Introduction

It would have been of great use to me if my computer would have assisted me in typing this assginment report. I would be using a corpus of english text produced in a similar manner as I am typing in to build a model that would assist in typing english text. The purpose of the project is to build a n-gram model to predict the next most likely word using the previously typed words. In this report, I would briefly explain the data set I would use to build the model and some initial exploratory analysis.

Data Acquisition

Data is downloaded from the location - https://d396qusza40orc.cloudfront.net/dsscapstone/dataset/Coursera-SwiftKey.zip which contains data in four languages viz. DE, US, FI, RU among which US is chosen for intial exploratory analysis.
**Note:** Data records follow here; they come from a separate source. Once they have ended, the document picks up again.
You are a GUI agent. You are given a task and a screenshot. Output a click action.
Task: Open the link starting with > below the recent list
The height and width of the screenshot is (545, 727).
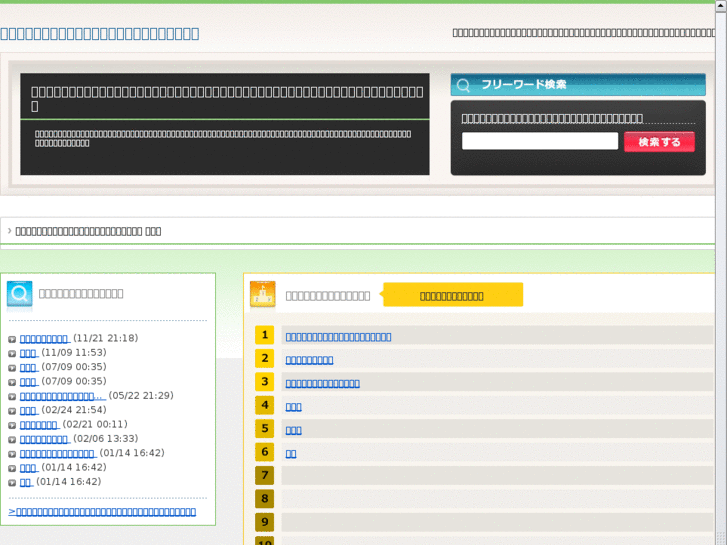tap(102, 512)
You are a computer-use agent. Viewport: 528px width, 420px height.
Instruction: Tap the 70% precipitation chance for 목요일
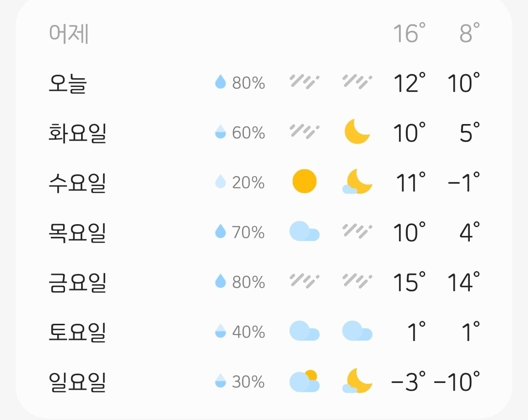point(248,232)
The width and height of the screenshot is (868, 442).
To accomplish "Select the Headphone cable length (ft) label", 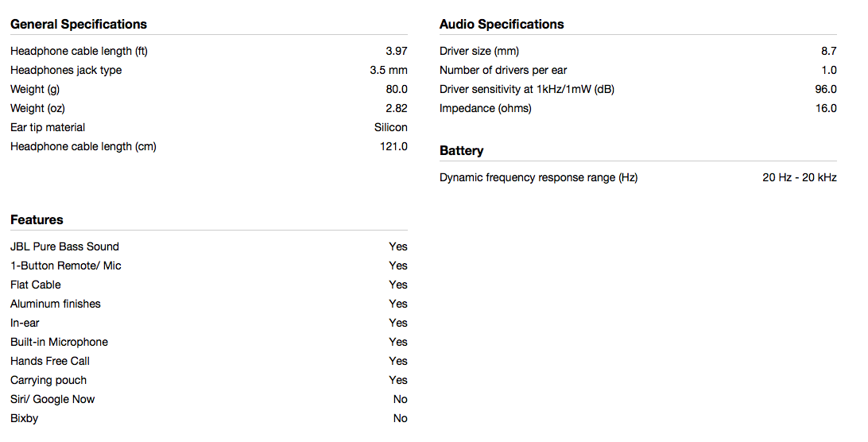I will [79, 51].
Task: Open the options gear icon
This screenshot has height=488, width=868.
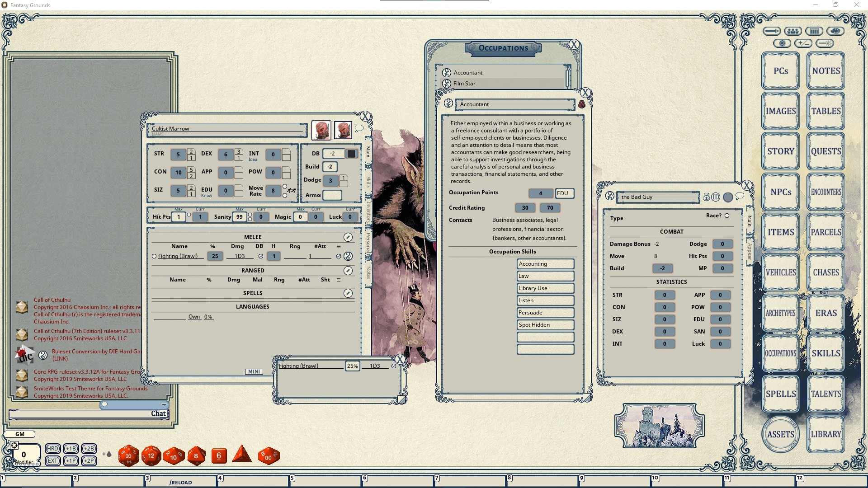Action: [782, 43]
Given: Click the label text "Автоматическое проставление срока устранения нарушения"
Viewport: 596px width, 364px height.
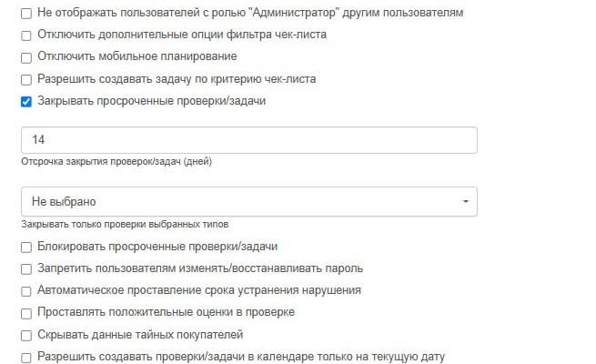Looking at the screenshot, I should pos(199,290).
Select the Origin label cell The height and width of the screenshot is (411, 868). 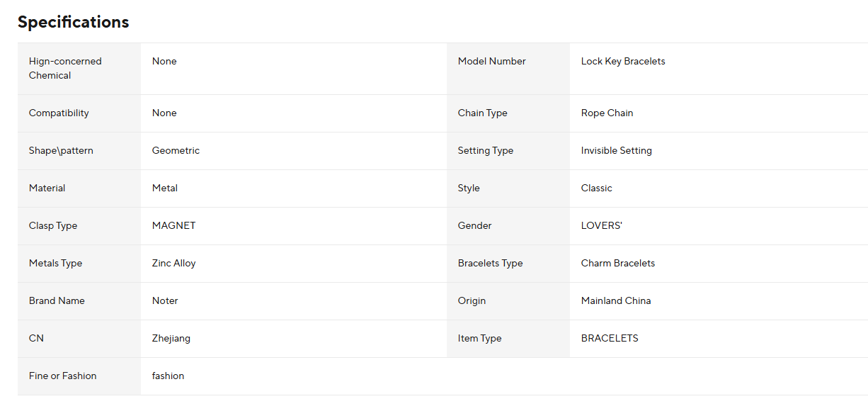point(508,301)
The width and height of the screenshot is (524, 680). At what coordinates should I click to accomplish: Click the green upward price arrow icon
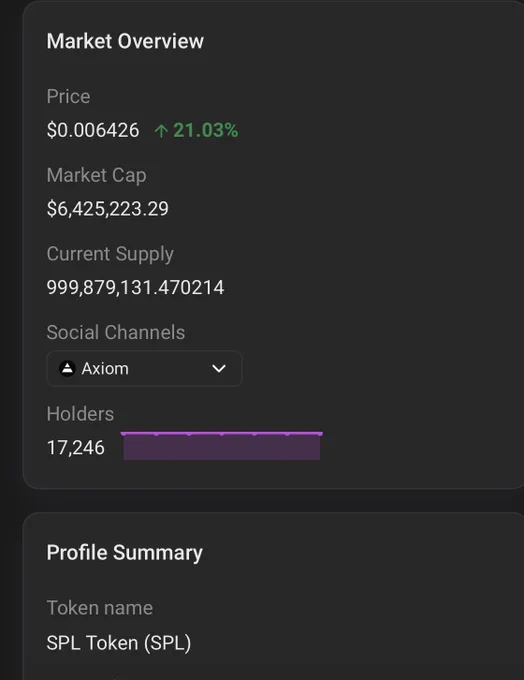(x=161, y=131)
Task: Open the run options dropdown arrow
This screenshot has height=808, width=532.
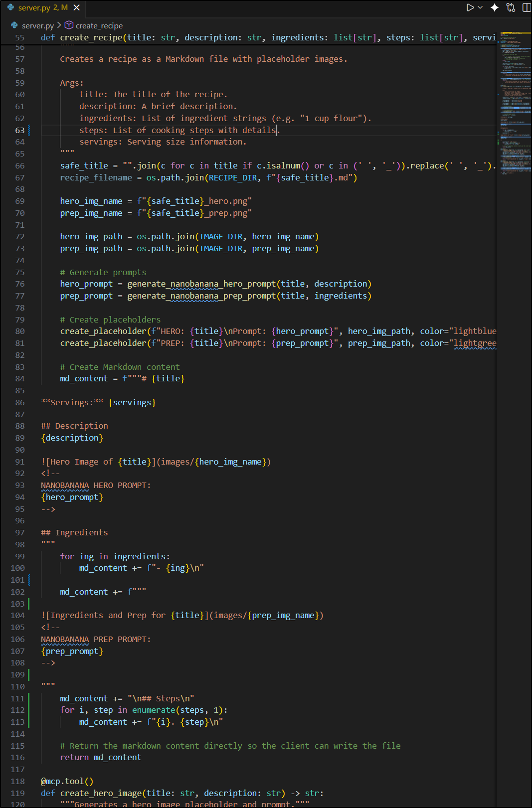Action: point(480,7)
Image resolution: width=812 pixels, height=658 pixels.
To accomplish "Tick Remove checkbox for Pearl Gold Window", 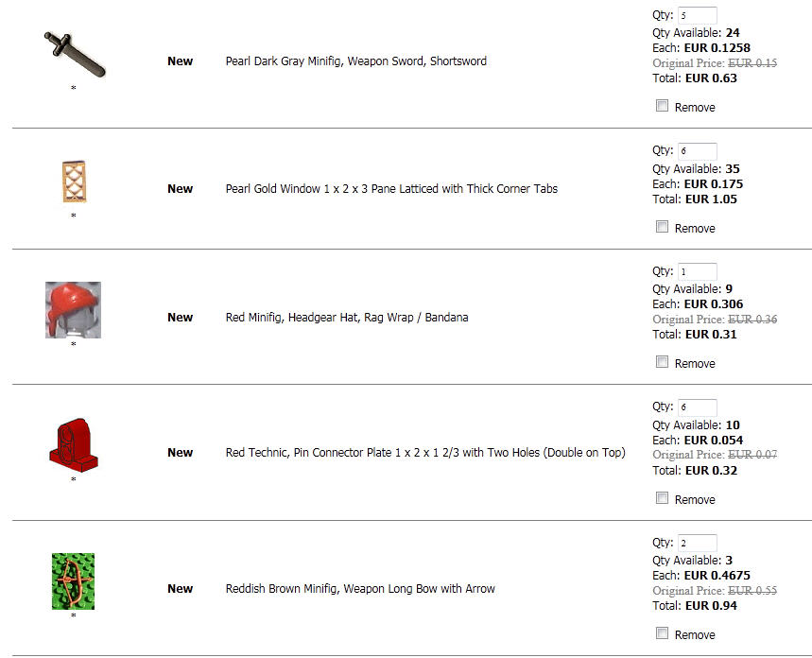I will coord(663,227).
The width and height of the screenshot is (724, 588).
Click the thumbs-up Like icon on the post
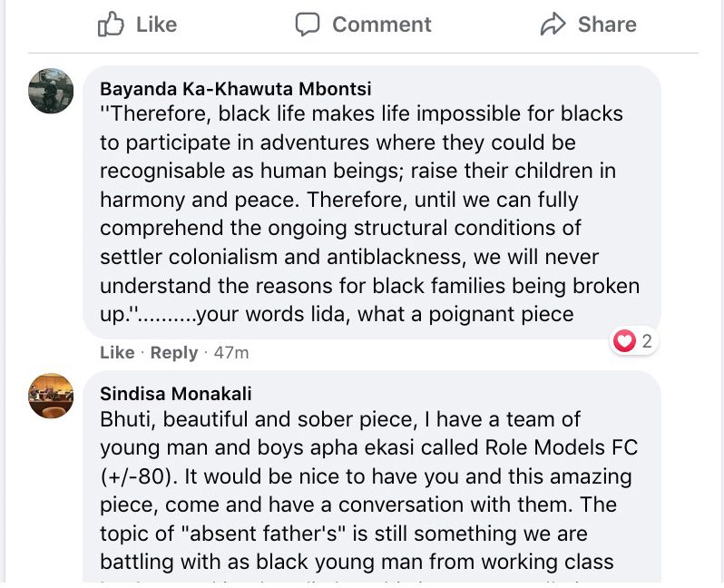(111, 25)
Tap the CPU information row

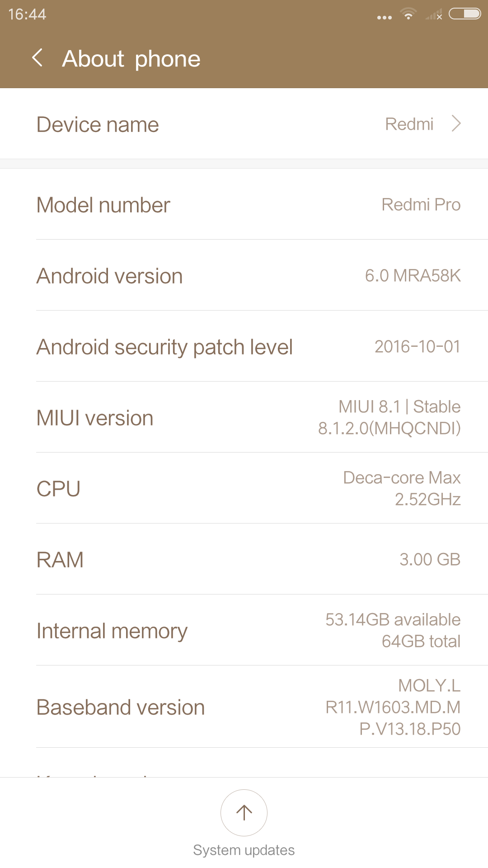coord(244,489)
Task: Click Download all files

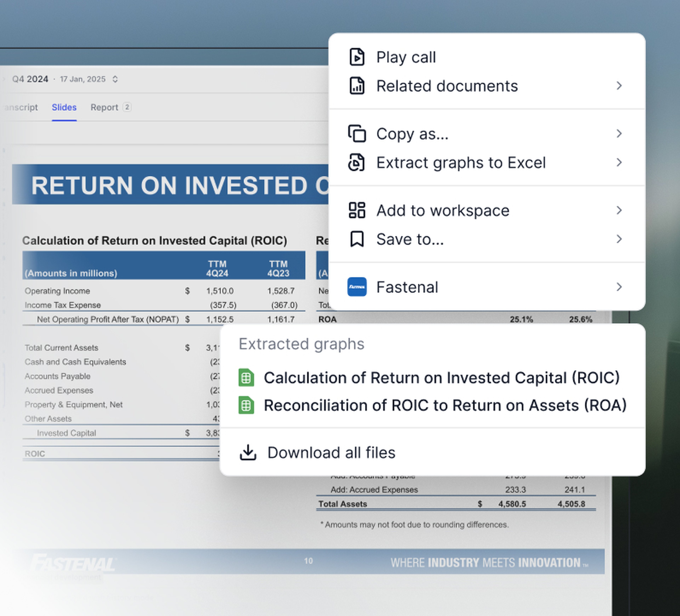Action: point(331,452)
Basic statistics such as line count(l), word count(w), charecter count(m) and byte count is found using system commands as below.

system("wc -wlmc en_US.blogs.txt")
system("wc -wlmc en_US.news.txt")
system("wc -wlmc en_US.twitter.txt")

Following result is obtained.

899288 37334690 210160014 en_US.blogs.txt
1010242 34372720 205811889 en_US.news.txt
2360148 30374206 167105338 en_US.twitter.txt

As the data size is too large ( =~ 200MB), I sample the data to do further analysis. THe sampled data is stored in respective sampled files.

set.seed(10)
blogs <- readLines('en_US.blogs.txt')
news <- readLines('en_US.news.txt')
tweets <- readLines('en_US.twitter.txt')

dir.create('sample')
len <- length(blogs)
samples <- sample(1:len, len*0.01, replace = FALSE)
sampledBlogs <- blogs[samples]
write(sampledBlogs, file='sample/sampledBlogs.txt')

len <- length(news)
samples <- sample(1:len, len*0.01, replace = FALSE)
sampledNews <- news[samples]
write(sampledNews, file='sample/sampledNews.txt')


len <- length(tweets)
samples <- sample(1:len, len*0.01, replace = FALSE)
sampledTweets <- tweets[samples]
write(sampledTweets, file='sample/sampledTweets.txt')

Using the R’s text mining library - ‘tm’ the sampled data is loaded into a corpus.

library('tm')
## Loading required package: NLP
corpus <- VCorpus(DirSource('/personal_workspace/coursera/final/en_US/sample/'))

Summary of the corpus is given as below:

summary(corpus)
##                   Length Class             Mode
## sampledBlogs.txt  2      PlainTextDocument list
## sampledNews.txt   2      PlainTextDocument list
## sampledTweets.txt 2      PlainTextDocument list

Cleaning data

After sampling the data the corpus is applied a couple of transformations such as changing letters to lower case, removing punctuations/numbers and removing stop words.

cleanedCorpus <- tm_map(corpus, tolower)
cleanedCorpus <- tm_map(corpus, stripWhitespace)
cleanedCorpus <- tm_map(corpus, removeNumbers)
cleanedCorpus <- tm_map(corpus, removePunctuation)
corpus <- Corpus(VectorSource(cleanedCorpus))

Tokenization

The english text is now broken into atomic terms i.e. english words which is then used to build a prediction model using machine learning algorithms.

dtm <- DocumentTermMatrix(corpus, control = list(minWordLength = 2))   
tdm <- TermDocumentMatrix(corpus, control = list(minWordLength = 2))   

The number of tokens extracted from the sampled text is found to be:

dim(dtm)[2]
## [1] 63953

Most Frequent Terms

freq <- sort(colSums(as.matrix(dtm)), decreasing=TRUE)
top10 <- as.numeric(freq[1:10])
plot(seq(1:10), top10, type = 'h', lwd = 4, xaxt = "n", ylab = 'Term Frequency', xlab = "Term")
axis(1, at=seq(1:10),labels=names(freq[1:10]), col.axis="red", las=2)

Conclusion and Project Plan

The english text corpora were analysed to find the most frequently occuring terms. Toenization was done for unigrams, for developing a predictive algorithm n-grams will be used and all the three text will be analysed differently.